*RAW DATA:*
● ● ● ●

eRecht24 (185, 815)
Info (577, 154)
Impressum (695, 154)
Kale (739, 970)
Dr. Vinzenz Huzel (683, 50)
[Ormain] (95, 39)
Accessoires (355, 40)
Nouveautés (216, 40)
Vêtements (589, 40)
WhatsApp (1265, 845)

● ● ● ●

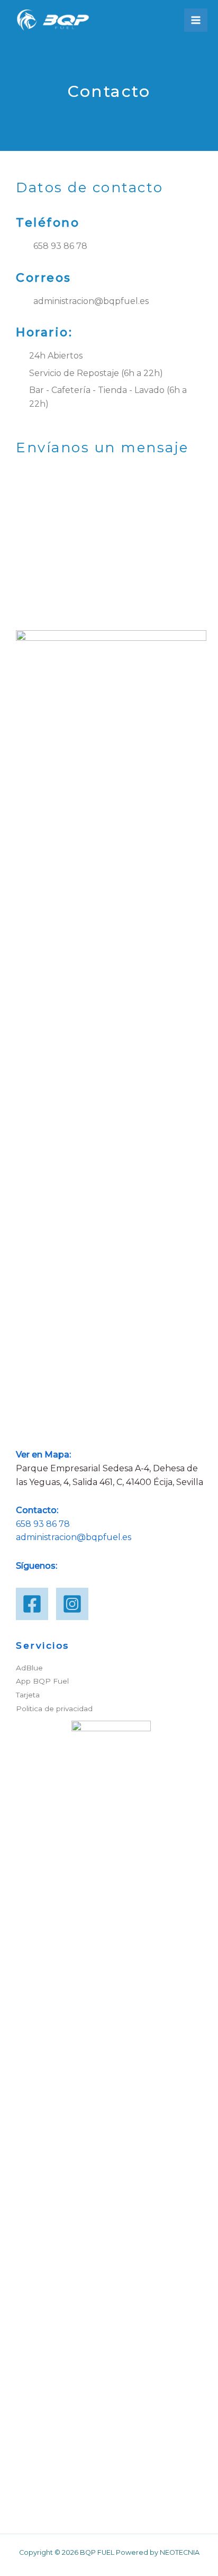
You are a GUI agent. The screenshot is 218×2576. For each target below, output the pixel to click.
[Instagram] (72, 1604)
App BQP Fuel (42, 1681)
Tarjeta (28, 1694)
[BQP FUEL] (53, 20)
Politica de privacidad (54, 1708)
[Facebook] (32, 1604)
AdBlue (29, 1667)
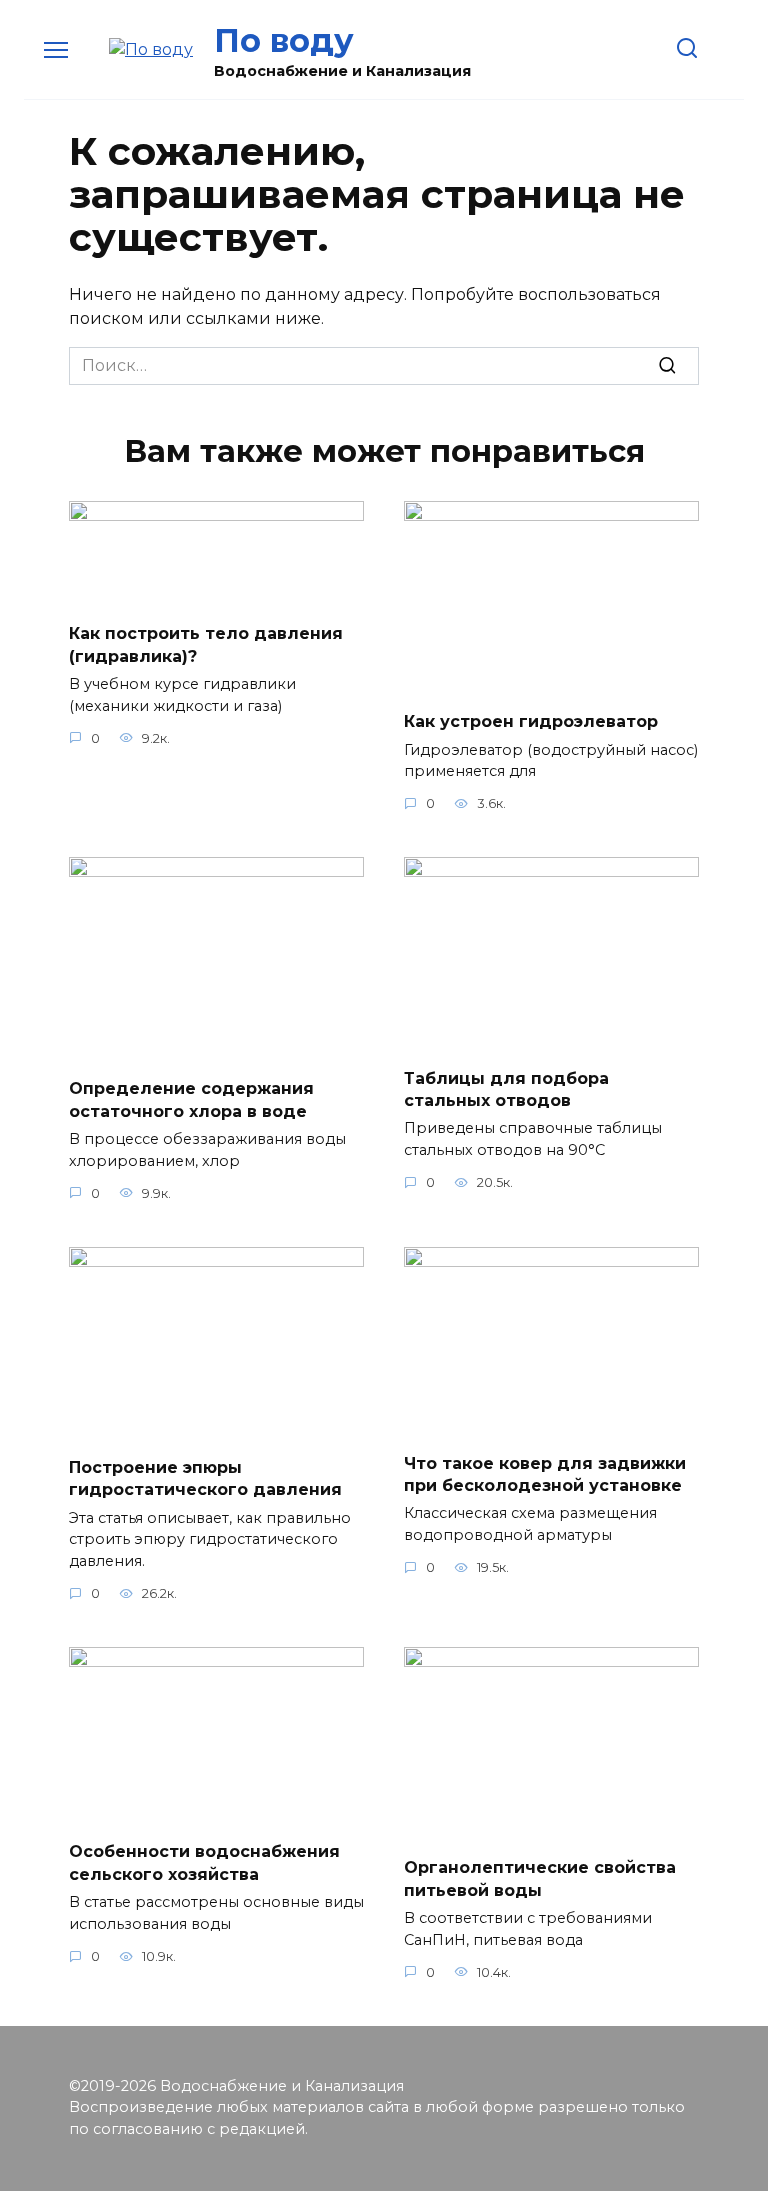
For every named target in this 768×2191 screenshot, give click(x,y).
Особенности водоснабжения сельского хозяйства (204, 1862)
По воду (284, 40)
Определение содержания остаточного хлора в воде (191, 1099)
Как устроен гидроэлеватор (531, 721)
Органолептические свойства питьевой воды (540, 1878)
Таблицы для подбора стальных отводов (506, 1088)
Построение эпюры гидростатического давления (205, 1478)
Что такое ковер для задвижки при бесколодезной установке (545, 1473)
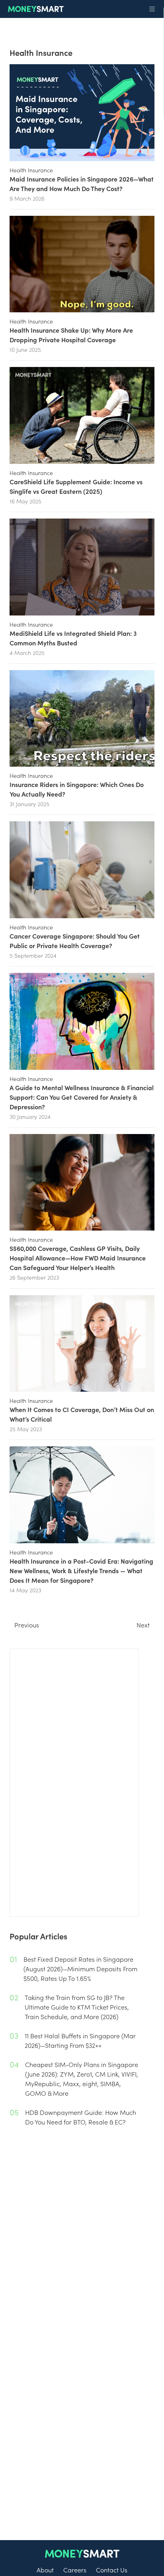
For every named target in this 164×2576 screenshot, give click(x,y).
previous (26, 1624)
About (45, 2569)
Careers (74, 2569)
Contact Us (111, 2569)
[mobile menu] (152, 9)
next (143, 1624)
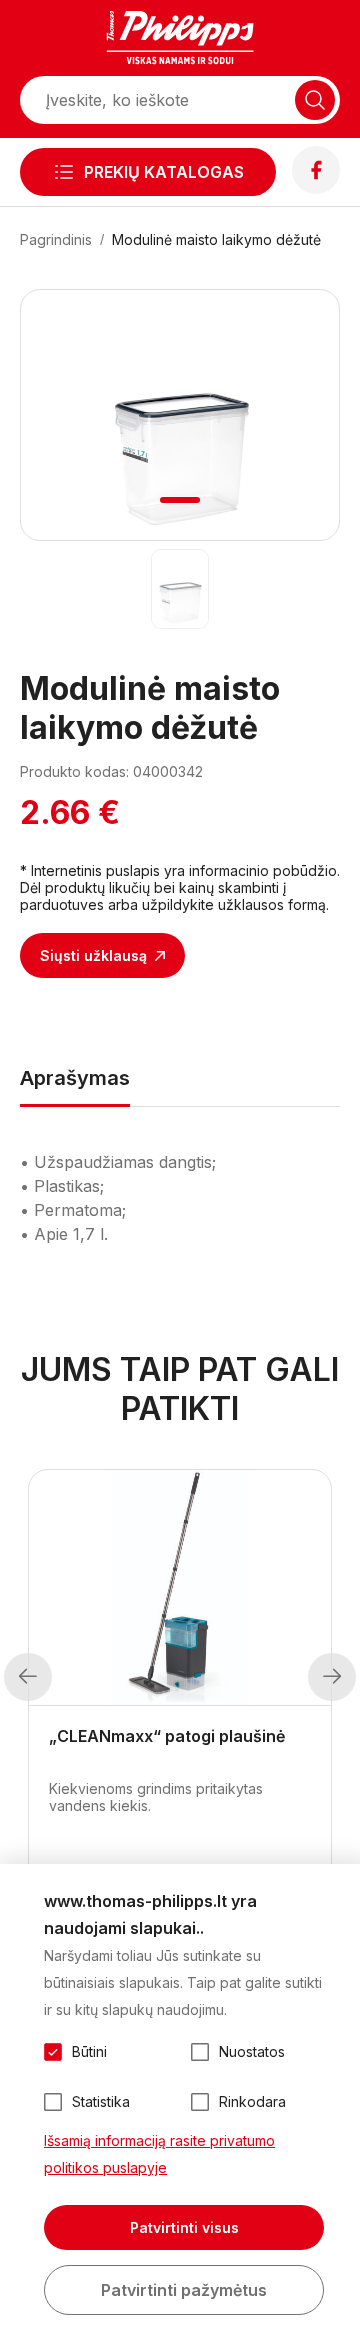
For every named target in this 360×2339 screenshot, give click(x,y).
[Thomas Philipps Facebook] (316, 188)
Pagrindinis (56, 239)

● ● ● ●

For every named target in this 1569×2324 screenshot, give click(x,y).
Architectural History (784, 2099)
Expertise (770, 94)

● ● ● ●

Could you write out exactly the lines of the data above that run from the one holding "For every named target in this 164×2576" to the one holding "Pagrindinis (56, 239)", with both ends in and all pictures out?

*FINISHED EXERCISE:*
For every named target in this 164×2576 screenshot, give click(x,y).
previous (26, 1624)
About (45, 2569)
Careers (74, 2569)
Contact Us (111, 2569)
[mobile menu] (152, 9)
next (143, 1624)
For every named target in this 360×2339 screenshot, give click(x,y).
[Thomas Philipps Facebook] (316, 188)
Pagrindinis (56, 239)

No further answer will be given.